A local discussion of current science and issues concerning dairying in northwest iowa

As the possibility of profitablity peeks out for this summer, producers seem to be holding back sows- a sure sign that the extra pigs will keep producers in the red ink as supply may again out pace demand.


Rita Jane Gabbett reports for Meatingplace and noted today that the higher hog prices and slightly lower feed costs are pushing hog producers toward profitability and slowing the sow cull needed to create and sustain profits according to a Missouri economist. Historically, producers see some hope of profitability and go right to expanding breeding herds. That prolongs the oversupply and stretches the cycle. What is good for one producer’s bottom-line can keep the industry in a down cycle and always shortens the good times. That is the trademark of almost all agriculture production.

Below are the comments from the economist.
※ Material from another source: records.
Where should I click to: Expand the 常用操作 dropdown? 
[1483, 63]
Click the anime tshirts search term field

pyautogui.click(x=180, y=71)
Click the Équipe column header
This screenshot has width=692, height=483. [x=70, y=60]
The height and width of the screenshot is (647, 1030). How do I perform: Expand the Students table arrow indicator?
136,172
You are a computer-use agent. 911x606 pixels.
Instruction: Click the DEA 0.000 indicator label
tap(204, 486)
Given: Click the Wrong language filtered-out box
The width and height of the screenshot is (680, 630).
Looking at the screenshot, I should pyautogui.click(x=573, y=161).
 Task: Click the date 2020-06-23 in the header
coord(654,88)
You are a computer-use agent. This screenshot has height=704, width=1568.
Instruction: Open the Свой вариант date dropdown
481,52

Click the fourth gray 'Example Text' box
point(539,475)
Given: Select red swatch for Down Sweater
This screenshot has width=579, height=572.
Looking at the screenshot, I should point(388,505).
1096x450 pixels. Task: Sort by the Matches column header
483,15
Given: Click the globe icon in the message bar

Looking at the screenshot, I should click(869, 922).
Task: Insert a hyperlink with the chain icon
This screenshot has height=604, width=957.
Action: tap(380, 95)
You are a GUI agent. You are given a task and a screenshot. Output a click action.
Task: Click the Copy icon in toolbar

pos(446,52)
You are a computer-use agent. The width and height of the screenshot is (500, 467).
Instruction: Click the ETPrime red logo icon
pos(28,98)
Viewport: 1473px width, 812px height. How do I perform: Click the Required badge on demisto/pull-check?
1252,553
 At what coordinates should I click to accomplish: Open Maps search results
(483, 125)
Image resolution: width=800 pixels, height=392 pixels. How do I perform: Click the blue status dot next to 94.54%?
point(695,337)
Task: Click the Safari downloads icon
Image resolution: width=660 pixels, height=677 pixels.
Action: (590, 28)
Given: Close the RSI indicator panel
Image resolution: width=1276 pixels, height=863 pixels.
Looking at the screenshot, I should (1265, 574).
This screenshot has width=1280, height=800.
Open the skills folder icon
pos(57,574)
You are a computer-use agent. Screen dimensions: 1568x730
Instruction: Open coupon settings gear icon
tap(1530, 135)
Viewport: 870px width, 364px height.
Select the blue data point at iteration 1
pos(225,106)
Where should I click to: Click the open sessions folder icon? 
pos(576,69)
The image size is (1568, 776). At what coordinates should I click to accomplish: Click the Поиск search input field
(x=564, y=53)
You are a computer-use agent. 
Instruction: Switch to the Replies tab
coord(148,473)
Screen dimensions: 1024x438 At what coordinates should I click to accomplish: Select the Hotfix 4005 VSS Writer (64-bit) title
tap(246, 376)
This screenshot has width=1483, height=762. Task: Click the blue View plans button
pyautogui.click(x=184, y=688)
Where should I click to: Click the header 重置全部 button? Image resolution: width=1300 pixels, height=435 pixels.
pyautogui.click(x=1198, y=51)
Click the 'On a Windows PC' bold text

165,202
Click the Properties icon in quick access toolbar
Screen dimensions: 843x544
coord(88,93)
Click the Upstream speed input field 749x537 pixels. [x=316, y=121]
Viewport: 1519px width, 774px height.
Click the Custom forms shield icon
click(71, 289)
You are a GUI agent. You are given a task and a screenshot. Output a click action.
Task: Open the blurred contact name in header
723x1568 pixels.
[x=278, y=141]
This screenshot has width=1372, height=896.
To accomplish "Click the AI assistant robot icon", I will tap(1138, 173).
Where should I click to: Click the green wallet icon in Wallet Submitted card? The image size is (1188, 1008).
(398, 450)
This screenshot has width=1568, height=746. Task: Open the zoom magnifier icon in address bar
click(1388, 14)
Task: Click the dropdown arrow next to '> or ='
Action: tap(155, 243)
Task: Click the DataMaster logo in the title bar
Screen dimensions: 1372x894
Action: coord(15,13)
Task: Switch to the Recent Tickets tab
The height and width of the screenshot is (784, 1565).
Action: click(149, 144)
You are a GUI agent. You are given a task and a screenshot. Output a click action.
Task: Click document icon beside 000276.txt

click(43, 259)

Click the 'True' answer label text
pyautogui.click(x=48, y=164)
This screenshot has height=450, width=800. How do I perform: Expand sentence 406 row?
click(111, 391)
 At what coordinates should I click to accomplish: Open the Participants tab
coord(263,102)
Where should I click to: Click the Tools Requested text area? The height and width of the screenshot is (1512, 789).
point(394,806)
“My concern is we are going to fizzle out on sow slaughter in the second half of 2009,” said University of Missouri agricultural economist Ron Plain. He pointed to four-week data showing sow slaughter down 4.2 percent from a year ago. He noted, however, that because the sow herd has been steadily declining, that translates into a decline of just 0.7 percent as a percentage of inventory.

Paragon Economics President Steve Meyer sounded similar concerns. In the CME Group’s Daily Livestock Report he noted a sharp drop in U.S. sow slaughter in recent weeks. The 54,700 head culled in the week ended Jan. 29 was the lowest non-holiday week total since August 2007 and the lowest non-holiday non-summer vacation week since 2005. The dip in culling happened after corn and soybean meal futures fell and lean hog futures rallied, taking hog producer profit prospects to their highest level since 2007.

Plain says hog producers are still losing about $10 to $15 per head, but predicts profitability from May through August, maybe into September, if exports and domestic demand are strong. But that’s only four, maybe five months out of 12, he notes.

“We need to keep cutting…we have a lot of debt piled up and need to cut more. My first concern is that they will stop reducing and we certainly don’t need to expand the hog herd,” Plain said.

Meyer noted that while sow herds shrink, pigs per litter continue to expand, so there will still be plenty of pork. He predicted a 1.4 percent decline in slaughter for the year and that weights will be down about 1 percent, unless another cool summer boosts weights like last year.

He understands the allure of better profitability prospects, but wondered out loud if the slowdown in sow slaughter is the best thing in the long run, adding, “I guess we’ll find out.”